** Supplied entries follows **
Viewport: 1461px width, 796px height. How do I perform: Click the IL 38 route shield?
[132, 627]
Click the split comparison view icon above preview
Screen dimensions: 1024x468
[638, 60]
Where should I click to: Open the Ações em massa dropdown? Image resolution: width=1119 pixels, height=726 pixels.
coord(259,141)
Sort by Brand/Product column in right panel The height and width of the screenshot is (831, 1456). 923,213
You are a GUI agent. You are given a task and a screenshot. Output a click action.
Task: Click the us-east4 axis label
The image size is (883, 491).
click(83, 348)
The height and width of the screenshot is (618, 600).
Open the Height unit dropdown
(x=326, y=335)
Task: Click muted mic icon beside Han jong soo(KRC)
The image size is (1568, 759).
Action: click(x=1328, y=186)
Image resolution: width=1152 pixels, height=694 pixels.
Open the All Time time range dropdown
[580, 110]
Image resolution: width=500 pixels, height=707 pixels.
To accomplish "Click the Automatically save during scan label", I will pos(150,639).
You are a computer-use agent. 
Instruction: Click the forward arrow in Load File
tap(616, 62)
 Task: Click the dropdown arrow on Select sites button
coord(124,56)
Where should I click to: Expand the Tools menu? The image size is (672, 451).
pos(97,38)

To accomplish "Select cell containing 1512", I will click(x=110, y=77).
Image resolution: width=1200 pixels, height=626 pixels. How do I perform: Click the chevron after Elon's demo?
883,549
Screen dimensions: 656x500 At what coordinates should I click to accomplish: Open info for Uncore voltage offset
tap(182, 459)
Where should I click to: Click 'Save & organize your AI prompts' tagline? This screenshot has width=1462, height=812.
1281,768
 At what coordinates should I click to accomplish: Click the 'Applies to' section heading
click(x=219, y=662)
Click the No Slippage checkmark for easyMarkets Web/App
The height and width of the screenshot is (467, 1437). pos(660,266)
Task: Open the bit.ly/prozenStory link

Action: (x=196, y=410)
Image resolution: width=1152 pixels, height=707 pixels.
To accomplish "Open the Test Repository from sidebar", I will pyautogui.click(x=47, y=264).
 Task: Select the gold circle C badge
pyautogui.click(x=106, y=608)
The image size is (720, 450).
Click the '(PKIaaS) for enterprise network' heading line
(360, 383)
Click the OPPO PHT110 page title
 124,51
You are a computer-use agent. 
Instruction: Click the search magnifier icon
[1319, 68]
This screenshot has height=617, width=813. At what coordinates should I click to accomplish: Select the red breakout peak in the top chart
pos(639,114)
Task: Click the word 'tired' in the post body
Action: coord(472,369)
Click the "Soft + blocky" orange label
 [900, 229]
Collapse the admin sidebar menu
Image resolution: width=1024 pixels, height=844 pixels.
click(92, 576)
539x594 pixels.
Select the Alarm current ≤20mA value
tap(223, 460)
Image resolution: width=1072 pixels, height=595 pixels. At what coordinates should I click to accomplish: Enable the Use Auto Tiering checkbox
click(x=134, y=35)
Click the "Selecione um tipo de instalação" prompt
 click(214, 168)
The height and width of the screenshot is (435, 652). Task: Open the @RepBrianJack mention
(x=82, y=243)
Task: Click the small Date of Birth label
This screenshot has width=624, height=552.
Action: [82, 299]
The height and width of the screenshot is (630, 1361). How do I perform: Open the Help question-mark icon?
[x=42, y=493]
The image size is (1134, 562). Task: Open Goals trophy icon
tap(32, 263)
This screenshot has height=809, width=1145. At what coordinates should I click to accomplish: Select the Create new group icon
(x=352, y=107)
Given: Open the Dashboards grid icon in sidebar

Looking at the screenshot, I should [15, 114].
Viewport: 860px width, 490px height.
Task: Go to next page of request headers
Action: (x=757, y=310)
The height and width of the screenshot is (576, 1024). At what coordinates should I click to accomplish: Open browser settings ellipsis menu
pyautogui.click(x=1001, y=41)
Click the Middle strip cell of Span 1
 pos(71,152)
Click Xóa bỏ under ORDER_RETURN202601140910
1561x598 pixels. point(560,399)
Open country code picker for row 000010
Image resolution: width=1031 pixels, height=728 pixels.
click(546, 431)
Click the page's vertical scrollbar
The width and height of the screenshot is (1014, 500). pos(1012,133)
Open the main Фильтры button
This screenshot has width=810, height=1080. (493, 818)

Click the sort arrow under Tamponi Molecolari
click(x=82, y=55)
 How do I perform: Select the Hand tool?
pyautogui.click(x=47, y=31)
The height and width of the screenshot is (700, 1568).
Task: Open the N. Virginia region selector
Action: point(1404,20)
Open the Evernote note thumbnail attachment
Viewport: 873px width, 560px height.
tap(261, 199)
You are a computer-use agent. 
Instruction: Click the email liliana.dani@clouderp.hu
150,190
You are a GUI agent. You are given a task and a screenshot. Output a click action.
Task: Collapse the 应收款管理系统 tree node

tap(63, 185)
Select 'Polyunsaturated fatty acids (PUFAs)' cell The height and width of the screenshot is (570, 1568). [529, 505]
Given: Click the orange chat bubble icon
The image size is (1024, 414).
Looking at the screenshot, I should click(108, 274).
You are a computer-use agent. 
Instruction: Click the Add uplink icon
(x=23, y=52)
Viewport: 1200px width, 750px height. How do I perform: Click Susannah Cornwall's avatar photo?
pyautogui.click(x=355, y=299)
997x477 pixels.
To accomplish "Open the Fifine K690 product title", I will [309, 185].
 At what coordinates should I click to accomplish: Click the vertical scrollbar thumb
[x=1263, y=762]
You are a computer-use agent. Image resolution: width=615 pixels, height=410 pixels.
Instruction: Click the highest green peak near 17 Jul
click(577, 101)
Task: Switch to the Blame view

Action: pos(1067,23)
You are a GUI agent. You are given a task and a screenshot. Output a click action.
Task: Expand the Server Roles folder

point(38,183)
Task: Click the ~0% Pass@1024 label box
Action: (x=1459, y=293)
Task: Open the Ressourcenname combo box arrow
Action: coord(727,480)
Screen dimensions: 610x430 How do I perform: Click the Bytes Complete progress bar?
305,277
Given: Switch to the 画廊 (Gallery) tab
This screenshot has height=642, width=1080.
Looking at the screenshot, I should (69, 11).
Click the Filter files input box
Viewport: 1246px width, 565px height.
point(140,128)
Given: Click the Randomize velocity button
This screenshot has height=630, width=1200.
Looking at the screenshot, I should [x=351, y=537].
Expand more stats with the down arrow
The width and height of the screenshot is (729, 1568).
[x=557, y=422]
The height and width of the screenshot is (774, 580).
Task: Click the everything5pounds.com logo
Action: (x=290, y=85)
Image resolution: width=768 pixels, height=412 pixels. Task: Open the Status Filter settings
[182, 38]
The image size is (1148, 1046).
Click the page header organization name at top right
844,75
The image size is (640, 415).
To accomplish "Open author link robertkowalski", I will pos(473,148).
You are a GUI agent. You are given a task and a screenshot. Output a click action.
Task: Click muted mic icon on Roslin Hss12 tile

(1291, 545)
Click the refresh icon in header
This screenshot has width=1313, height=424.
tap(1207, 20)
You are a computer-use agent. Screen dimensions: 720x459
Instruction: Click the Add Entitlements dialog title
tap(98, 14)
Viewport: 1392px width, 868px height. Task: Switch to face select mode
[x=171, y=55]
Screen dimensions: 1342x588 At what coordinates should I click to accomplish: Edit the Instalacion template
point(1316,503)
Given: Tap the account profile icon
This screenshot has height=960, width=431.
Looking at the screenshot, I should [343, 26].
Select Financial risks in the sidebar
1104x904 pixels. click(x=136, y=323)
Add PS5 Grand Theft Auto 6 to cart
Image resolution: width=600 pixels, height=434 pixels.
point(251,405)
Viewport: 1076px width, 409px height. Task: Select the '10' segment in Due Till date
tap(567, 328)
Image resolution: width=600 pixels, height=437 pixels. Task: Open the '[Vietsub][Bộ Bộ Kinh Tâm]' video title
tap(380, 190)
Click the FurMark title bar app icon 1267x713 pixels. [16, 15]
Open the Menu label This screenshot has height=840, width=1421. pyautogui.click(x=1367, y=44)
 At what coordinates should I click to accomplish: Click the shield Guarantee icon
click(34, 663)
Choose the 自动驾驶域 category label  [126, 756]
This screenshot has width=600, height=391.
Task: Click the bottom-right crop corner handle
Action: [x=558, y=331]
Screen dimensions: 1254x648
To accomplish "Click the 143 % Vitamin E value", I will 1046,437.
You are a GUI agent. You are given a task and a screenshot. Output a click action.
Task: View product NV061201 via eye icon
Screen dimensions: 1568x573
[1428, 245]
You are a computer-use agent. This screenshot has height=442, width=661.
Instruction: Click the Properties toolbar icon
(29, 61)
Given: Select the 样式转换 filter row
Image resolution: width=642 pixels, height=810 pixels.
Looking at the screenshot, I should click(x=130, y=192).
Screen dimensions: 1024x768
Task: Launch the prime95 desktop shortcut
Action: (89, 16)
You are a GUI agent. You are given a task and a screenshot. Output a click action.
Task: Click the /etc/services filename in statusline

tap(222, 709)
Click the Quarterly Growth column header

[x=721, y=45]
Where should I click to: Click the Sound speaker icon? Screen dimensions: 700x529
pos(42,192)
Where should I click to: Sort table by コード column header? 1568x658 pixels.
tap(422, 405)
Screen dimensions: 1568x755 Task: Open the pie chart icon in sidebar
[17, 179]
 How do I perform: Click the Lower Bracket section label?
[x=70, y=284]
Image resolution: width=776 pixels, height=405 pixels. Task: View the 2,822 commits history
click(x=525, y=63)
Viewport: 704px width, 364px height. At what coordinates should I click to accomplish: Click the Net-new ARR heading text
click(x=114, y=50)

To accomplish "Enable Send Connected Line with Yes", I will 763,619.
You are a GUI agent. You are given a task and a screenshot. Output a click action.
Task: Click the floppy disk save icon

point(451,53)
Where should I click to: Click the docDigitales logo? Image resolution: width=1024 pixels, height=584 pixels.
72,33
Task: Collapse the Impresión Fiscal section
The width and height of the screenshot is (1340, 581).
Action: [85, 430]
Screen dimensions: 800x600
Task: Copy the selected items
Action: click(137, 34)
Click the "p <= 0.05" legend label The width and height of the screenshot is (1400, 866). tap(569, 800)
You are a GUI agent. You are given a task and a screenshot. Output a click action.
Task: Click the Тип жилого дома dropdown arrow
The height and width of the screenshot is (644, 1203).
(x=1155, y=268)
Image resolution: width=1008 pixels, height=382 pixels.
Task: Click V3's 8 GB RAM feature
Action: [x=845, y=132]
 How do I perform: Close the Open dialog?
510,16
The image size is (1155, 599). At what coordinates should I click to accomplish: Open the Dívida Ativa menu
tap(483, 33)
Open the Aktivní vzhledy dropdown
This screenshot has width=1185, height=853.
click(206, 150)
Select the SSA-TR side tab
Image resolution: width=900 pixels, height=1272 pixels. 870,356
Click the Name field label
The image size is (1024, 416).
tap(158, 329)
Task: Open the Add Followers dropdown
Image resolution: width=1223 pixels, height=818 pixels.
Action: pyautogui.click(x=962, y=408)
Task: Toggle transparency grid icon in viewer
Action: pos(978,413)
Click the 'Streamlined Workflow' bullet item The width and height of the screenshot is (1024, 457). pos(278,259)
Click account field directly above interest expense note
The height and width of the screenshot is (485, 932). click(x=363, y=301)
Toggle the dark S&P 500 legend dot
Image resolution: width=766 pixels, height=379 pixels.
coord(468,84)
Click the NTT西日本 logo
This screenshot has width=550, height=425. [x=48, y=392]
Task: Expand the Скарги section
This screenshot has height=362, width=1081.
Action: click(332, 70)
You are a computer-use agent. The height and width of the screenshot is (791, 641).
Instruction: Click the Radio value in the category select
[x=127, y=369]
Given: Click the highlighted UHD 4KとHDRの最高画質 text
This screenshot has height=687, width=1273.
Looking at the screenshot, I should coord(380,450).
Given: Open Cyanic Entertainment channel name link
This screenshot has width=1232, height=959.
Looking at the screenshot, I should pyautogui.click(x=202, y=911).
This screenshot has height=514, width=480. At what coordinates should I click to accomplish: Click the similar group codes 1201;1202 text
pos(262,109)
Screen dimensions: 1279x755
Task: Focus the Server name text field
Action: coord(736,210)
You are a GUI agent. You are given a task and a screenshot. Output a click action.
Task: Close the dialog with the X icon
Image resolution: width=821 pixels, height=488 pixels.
** End of Supplied entries **
# Work instructions:
An exact copy of the lines from the one with "This screenshot has width=1232, height=959." through the final line of the entries is the whole answer.

# Result of this task:
This screenshot has width=1232, height=959.
Looking at the screenshot, I should pyautogui.click(x=202, y=911).
This screenshot has height=514, width=480. At what coordinates should I click to accomplish: Click the similar group codes 1201;1202 text
pos(262,109)
Screen dimensions: 1279x755
Task: Focus the Server name text field
Action: coord(736,210)
You are a GUI agent. You are given a task and a screenshot. Output a click action.
Task: Close the dialog with the X icon
Image resolution: width=821 pixels, height=488 pixels.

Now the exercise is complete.